### Dataset items

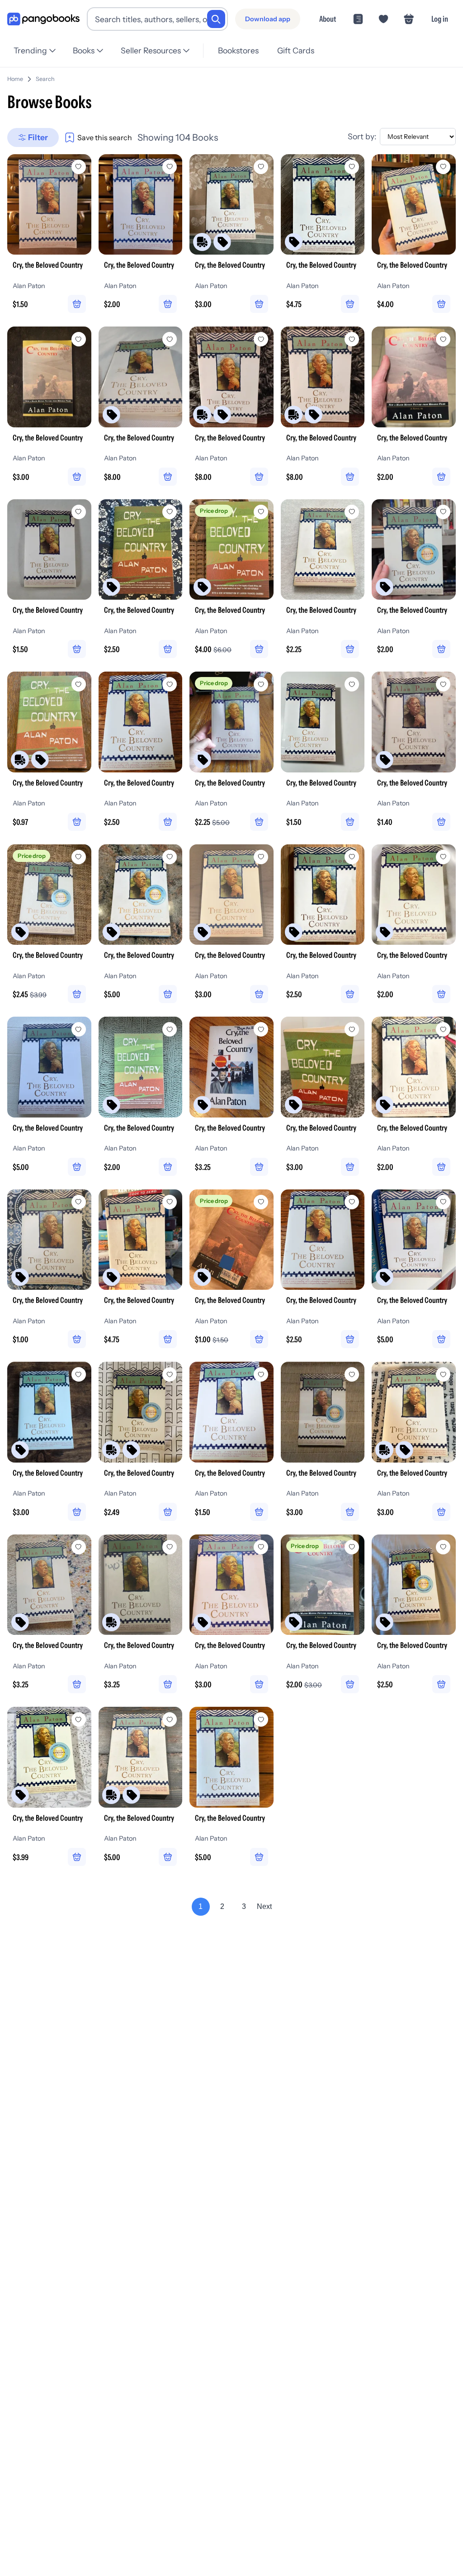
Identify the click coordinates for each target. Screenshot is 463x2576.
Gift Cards (295, 50)
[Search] (216, 19)
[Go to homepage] (43, 19)
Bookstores (238, 50)
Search (45, 79)
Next (264, 1906)
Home (15, 79)
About (327, 19)
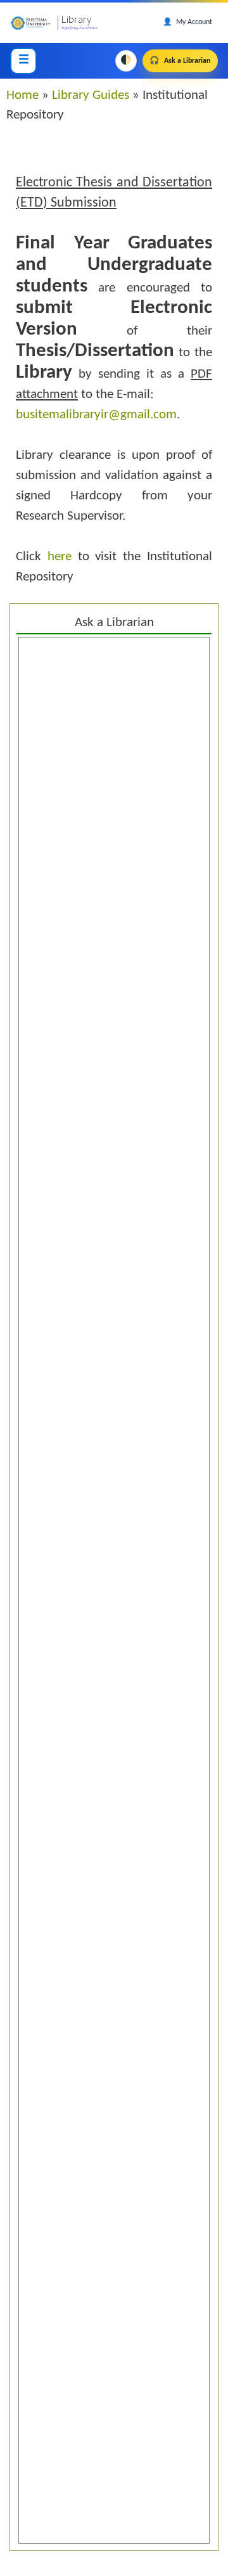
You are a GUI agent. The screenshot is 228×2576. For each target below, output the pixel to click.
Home (22, 95)
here (60, 556)
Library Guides (90, 95)
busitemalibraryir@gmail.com (96, 414)
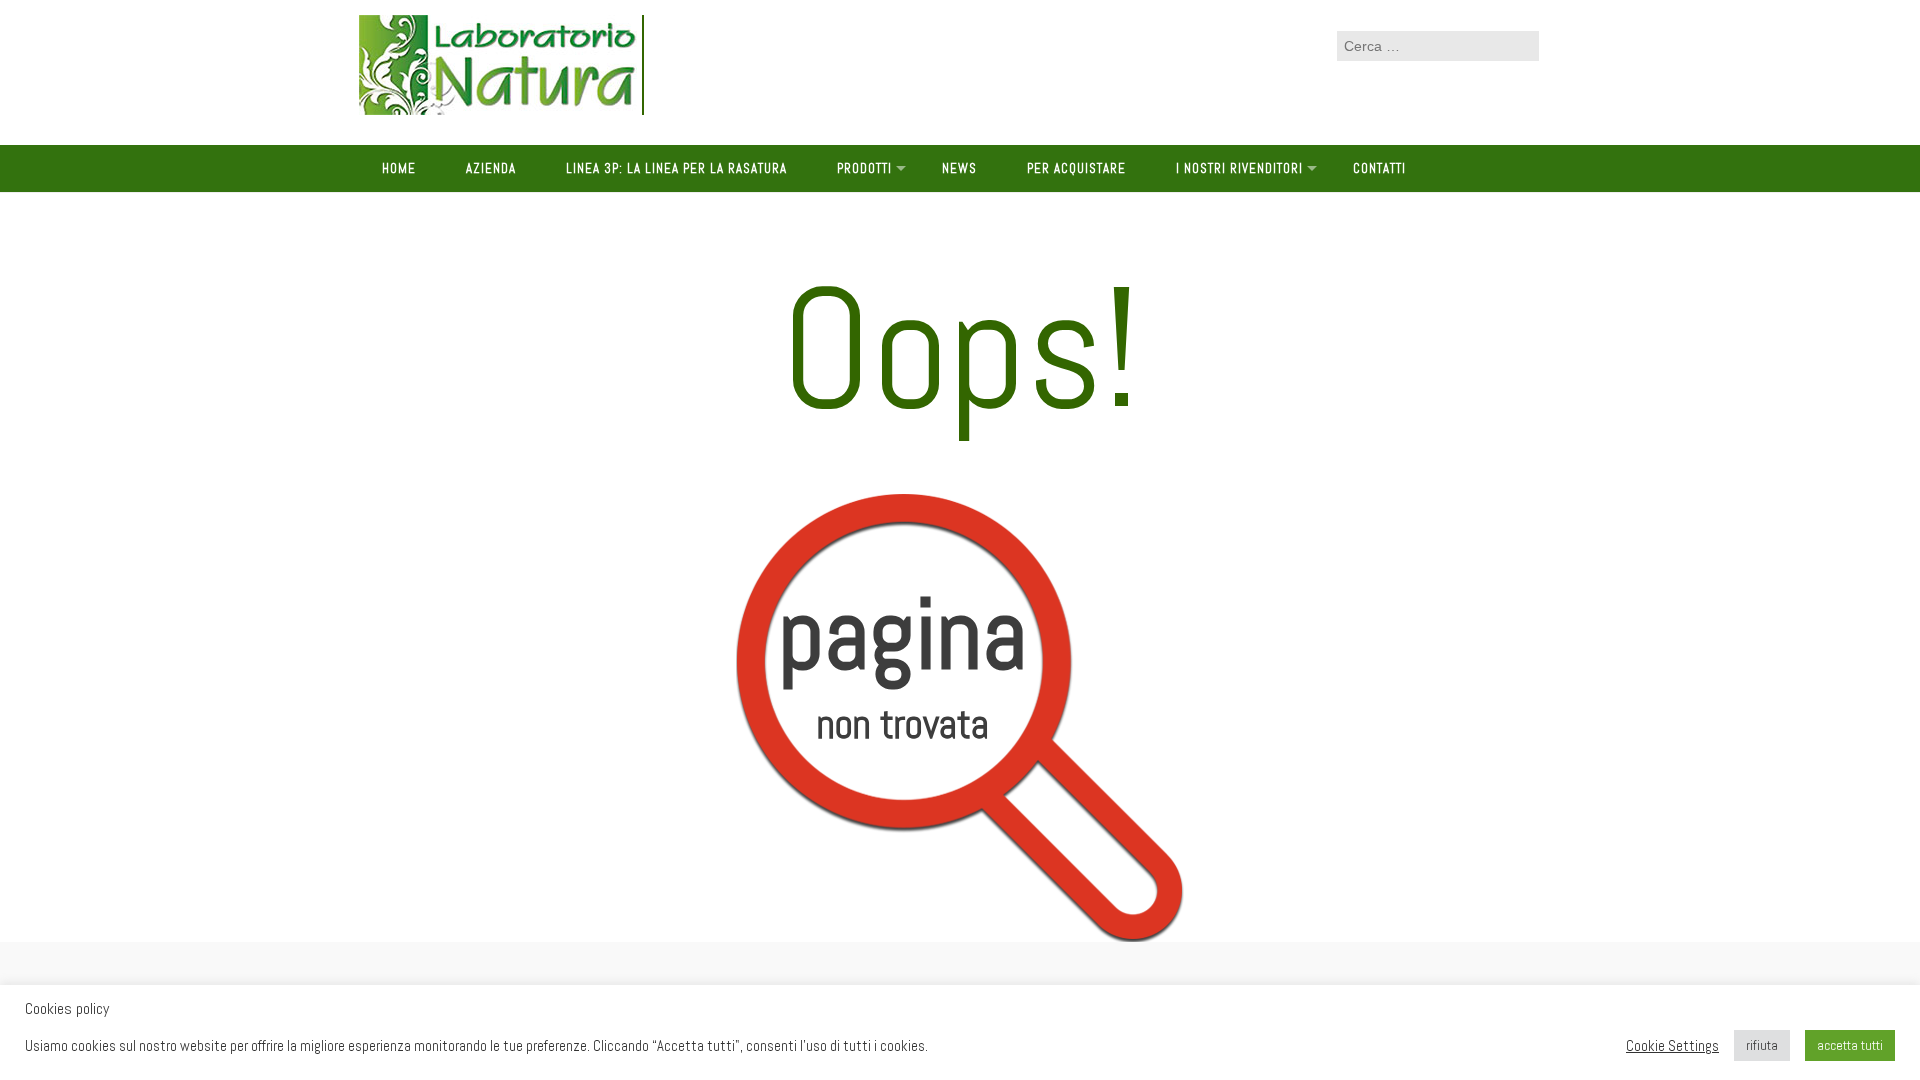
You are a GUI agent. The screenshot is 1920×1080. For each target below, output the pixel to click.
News (959, 168)
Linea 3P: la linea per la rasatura (676, 168)
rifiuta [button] (1762, 1045)
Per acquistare (1076, 168)
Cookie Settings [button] (1672, 1046)
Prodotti (864, 168)
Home (399, 168)
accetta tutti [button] (1850, 1045)
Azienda (491, 168)
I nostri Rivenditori (1239, 168)
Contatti (1379, 168)
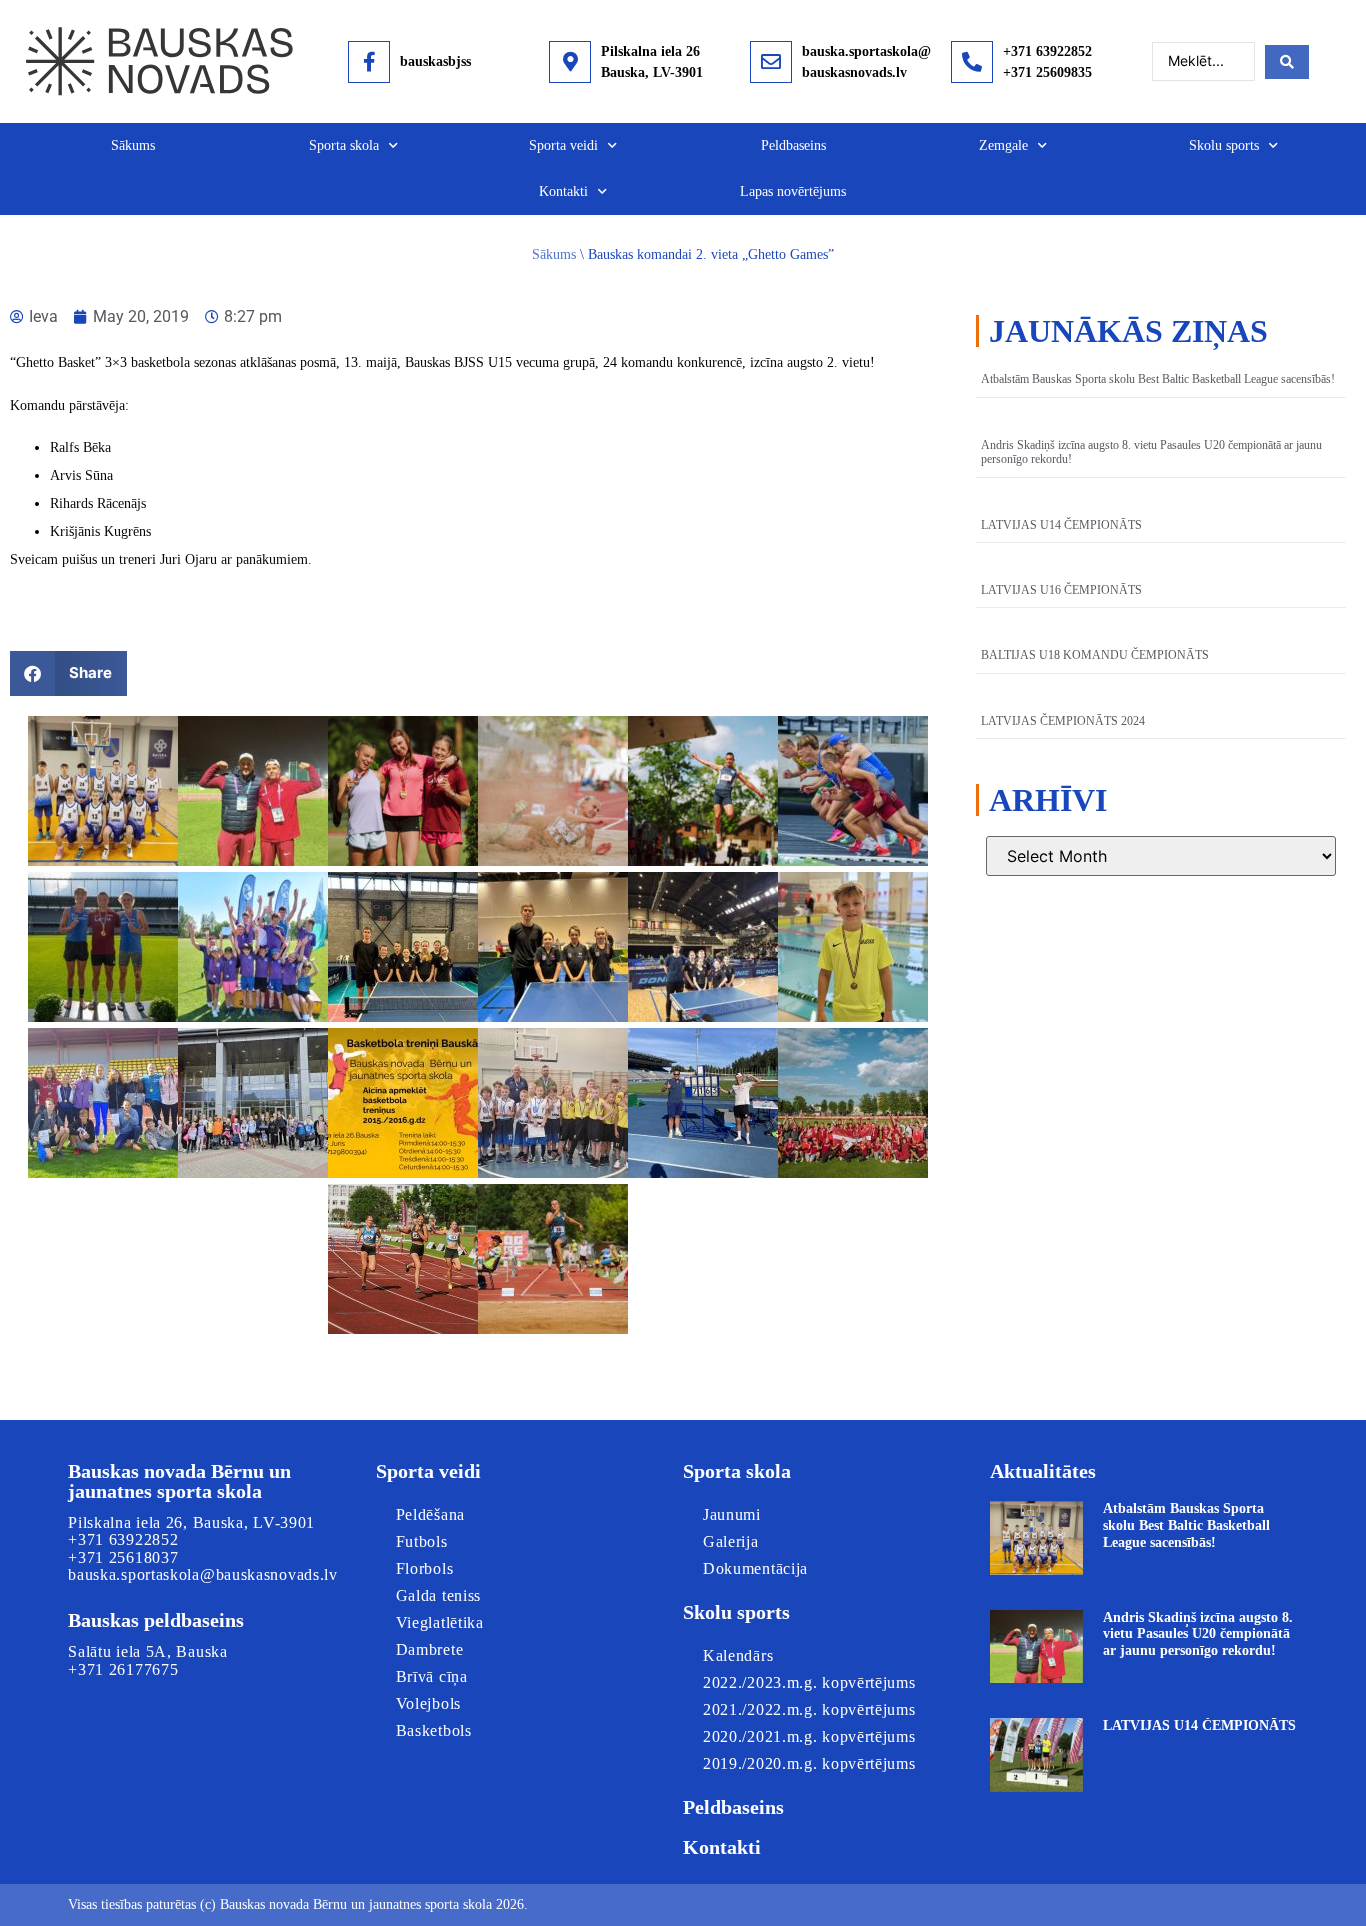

### What is being asked
The records above need to be given again exactly. Omit the pictures.

### Completed task
Identify the click coordinates for each target. Screenshot is 463x2576.
Gift Cards (295, 50)
[Search] (216, 19)
[Go to homepage] (43, 19)
Bookstores (238, 50)
Search (45, 79)
Next (264, 1906)
Home (15, 79)
About (327, 19)
You are a GUI agent. The screenshot is 228×2576. For each target below, output the pixel to click.
Home (22, 95)
here (60, 556)
Library Guides (90, 95)
busitemalibraryir@gmail.com (96, 414)
You are a GUI agent. The screenshot is 1920×1080. For each target below, output the pixel to click.
News (959, 168)
Linea 3P: la linea per la rasatura (676, 168)
rifiuta [button] (1762, 1045)
Per acquistare (1076, 168)
Cookie Settings [button] (1672, 1046)
Prodotti (864, 168)
Home (399, 168)
accetta tutti [button] (1850, 1045)
Azienda (491, 168)
I nostri Rivenditori (1239, 168)
Contatti (1379, 168)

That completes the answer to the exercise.